Stories
Slash Boxes
Comments

News for nerds, stuff that matters

Facebook Acquires Parakey's Web OS Platform

Posted by Zonk on Fri Jul 20, 2007 09:30 PM
from the iface dept.
NaijaGuy writes "Facebook has purchased Parakey for an undisclosed sum. We have previously discussed how Facebook recently opened up development opportunities for third-party developers. With this acquisition some observers have noted that Facebook might be trying to become a Google alternative, by providing an application development platform based on Parakey's technology. Facebook's 'Web OS' has also been discussed, and the company has made headlines partly because of the fame of one of its founders.
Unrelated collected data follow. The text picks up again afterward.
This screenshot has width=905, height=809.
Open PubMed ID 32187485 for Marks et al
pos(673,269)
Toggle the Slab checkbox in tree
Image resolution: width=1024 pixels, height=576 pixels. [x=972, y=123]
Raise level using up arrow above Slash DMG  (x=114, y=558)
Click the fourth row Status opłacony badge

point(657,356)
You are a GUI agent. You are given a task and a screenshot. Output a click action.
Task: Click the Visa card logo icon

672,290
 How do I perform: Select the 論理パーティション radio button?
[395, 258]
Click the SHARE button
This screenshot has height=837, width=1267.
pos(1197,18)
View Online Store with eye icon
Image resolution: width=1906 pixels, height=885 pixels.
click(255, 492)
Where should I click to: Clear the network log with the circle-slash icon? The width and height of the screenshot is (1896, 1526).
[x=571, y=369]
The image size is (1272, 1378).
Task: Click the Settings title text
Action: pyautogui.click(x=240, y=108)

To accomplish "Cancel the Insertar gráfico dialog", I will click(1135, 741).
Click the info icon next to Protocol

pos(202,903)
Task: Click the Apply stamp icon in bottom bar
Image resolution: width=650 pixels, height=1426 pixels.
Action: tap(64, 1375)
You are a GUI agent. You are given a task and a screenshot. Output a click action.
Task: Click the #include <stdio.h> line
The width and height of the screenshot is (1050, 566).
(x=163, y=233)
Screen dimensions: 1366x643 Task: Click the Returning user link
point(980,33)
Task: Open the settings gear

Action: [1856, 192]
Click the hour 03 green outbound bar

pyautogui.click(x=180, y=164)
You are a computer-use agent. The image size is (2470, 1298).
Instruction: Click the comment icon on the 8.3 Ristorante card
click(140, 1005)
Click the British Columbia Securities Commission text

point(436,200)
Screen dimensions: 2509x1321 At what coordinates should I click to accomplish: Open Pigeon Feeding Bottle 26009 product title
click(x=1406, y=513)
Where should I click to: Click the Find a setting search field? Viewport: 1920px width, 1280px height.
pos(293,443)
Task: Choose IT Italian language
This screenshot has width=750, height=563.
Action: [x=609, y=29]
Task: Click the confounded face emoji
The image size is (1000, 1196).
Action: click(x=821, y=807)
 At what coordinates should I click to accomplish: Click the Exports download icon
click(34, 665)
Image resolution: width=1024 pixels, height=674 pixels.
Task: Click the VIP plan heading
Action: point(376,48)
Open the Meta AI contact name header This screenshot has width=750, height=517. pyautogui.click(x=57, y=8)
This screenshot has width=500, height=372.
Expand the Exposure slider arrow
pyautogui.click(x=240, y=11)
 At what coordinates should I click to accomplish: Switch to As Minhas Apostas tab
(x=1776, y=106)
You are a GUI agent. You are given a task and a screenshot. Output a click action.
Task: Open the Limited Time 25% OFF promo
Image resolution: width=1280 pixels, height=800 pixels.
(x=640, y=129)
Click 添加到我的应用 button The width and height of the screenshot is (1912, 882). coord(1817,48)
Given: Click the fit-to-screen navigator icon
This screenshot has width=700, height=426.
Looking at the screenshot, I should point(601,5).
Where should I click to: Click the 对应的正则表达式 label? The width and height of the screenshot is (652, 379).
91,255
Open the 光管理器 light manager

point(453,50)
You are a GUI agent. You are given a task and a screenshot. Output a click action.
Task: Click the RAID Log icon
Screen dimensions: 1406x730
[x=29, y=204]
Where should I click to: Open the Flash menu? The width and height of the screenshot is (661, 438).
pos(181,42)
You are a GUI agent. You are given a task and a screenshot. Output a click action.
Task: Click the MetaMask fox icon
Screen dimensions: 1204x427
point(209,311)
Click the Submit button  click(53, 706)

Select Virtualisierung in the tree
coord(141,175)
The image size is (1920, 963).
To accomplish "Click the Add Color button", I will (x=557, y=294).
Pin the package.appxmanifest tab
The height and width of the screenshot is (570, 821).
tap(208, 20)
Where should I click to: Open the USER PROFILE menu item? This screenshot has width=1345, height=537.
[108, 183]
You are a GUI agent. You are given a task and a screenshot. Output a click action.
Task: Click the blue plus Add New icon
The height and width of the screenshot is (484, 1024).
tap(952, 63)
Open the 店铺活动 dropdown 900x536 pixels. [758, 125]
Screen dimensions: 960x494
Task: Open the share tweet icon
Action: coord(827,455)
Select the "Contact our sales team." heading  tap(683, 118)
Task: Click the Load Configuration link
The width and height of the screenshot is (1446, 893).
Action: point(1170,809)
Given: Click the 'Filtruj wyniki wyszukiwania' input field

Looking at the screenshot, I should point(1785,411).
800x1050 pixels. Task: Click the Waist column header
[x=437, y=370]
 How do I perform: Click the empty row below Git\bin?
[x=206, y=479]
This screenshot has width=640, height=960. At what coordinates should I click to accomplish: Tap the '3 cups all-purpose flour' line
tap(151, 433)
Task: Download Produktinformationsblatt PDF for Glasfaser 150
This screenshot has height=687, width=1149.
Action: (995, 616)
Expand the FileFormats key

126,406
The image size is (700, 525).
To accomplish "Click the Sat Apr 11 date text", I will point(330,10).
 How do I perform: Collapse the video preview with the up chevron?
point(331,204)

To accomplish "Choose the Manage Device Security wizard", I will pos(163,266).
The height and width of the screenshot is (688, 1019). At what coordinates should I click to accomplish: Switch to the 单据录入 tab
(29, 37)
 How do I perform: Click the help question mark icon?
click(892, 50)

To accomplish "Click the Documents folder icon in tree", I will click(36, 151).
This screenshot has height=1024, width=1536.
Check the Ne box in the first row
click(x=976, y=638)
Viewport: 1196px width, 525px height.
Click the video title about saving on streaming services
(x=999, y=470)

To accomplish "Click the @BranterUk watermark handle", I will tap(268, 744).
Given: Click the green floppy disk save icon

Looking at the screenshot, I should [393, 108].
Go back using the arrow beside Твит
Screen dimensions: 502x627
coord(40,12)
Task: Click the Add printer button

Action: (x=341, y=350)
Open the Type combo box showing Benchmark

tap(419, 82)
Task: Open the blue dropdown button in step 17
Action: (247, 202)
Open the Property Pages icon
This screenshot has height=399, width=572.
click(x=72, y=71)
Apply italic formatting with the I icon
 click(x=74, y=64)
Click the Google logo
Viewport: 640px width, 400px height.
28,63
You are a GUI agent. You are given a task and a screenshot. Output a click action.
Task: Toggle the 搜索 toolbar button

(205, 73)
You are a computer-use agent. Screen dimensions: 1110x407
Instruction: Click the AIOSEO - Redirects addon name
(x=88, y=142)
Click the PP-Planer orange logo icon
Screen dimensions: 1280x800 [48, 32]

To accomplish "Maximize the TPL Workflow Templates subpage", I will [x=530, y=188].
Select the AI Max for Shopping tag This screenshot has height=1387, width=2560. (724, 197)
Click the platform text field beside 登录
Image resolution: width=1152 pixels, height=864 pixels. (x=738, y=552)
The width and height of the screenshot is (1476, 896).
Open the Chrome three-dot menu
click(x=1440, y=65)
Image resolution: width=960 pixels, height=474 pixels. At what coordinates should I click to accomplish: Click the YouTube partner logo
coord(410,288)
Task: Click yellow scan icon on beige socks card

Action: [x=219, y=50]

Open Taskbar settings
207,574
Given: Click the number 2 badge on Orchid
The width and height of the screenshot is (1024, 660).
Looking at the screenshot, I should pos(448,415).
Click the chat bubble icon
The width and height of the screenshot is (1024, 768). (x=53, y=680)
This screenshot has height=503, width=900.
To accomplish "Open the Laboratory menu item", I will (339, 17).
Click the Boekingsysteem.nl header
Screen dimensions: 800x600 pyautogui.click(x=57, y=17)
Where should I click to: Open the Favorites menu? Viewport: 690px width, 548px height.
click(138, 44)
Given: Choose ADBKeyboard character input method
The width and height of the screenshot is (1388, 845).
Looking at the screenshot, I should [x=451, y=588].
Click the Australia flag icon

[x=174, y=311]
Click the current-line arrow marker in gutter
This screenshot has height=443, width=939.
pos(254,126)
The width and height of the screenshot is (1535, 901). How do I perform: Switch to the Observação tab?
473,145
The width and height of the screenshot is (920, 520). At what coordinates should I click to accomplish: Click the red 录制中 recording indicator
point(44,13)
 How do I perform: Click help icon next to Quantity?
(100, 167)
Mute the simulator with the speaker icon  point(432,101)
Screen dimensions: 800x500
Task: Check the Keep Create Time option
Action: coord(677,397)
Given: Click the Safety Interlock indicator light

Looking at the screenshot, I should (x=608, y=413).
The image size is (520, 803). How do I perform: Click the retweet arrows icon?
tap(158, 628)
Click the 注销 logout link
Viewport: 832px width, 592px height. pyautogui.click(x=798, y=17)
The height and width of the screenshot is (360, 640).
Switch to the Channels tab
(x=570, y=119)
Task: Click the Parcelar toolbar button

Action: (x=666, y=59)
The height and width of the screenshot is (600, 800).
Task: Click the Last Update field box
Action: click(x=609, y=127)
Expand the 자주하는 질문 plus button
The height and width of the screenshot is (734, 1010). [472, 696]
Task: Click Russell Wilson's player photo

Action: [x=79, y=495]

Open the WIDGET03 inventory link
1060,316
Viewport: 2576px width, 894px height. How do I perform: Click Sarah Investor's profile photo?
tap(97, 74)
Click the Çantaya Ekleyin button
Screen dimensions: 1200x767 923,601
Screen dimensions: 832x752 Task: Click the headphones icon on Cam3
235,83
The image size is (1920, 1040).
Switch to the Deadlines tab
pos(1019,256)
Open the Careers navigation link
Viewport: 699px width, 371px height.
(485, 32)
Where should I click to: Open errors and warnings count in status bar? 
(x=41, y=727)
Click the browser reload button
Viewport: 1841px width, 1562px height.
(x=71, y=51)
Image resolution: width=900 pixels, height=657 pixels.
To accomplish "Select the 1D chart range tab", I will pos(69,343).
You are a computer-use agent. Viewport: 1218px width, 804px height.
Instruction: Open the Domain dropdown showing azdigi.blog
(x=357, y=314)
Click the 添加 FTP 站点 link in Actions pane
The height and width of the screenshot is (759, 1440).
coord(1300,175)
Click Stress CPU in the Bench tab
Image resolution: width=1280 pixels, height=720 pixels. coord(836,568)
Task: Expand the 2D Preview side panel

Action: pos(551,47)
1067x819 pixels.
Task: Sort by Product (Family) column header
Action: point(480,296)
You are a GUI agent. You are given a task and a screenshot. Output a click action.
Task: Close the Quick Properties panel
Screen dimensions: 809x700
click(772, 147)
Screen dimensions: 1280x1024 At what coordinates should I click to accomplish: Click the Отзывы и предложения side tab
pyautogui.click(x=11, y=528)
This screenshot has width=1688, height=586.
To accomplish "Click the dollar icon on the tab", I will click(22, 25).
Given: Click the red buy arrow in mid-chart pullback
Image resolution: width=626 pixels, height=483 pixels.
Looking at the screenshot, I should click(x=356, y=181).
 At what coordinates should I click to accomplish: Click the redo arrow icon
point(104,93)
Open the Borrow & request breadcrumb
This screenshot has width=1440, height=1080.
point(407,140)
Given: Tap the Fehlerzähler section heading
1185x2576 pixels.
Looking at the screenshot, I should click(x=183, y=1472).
Blake Ross helped launch Firefox, and it was enthusiasm for helping less geeky users like his mom to thrive on the web that got him through the doors of Netscape at the age of 15. A recent interview charts how that same enthusiasm led him to start Parakey, 'a Web operating system that can do everything an OS can do.'"

Related Stories

[+] Blake Ross Working on Parakey Web OS 150 comments
prostoalex writes "IEEE Spectrum is running an article on Blake Ross, creator of Firefox, and his new project called Parakey, which will bridge the gap between Web and desktop operating system. From the article: 'As he describes it, from a user's point of view, Parakey is "a Web operating system that can do everything an OS can do." Translation: it makes it really easy to store your stuff and share it with the world. Most or all of Parakey will be open source, under a license similar to Firefox's. There are differences between the two projects, however. Although Ross plans to incorporate the talents and passions of the free-software community, he's building Parakey around a for-profit business model. And he's leading the charge with a simple battle cry: "One interface, not two!"'"
[+] IT: Facebook Opens Pages to Outside Developers 76 comments
prostoalex writes "Facebook is now allowing third-party developers to create pages within the site. Developers can use a combination of the Facebook API and a subset of HTML to create interactive pages accessible from within Facebook. Users retain complete control over which applications they want to have installed, and which applications they want to see on other people's profile. Developers can build on top of Facebook's social grid, and in case of a popular application gain distribution through Facebook newsfeed."
This discussion has been archived. No new comments can be posted.
Display Options Threshold:
The Fine Print: The following comments are owned by whoever posted them. We are not responsible for them in any way.
  • Everything? (Score:3, Interesting)

    by Zeebs (577100) <rsdrew@gmTWAINail.com minus author> on Friday July 20, @09:38PM (#19935167)
    What about bootstrapping the system. I'll venture a guess of no before even rtfa.
  • without RTFA (Score:3, Insightful)

    by caffeinemessiah (918089) on Friday July 20, @09:40PM (#19935189)
    (Last Journal: Sunday November 06 2005, @11:51PM)
    'a Web operating system that can do everything an OS can do':

    can it:

    (1) boot your computer (without requiring local media and thus becoming more of a "real" OS)
    (2) run photoshop / gimp / doom 3 / (insert resource-heavy app here)
    (3) run without any loss of functionality when you're sitting in the middle of nowhere without a wifi hotspot

    Sure, the answers may all be yes...but not without a lot of hacking at the reasons why.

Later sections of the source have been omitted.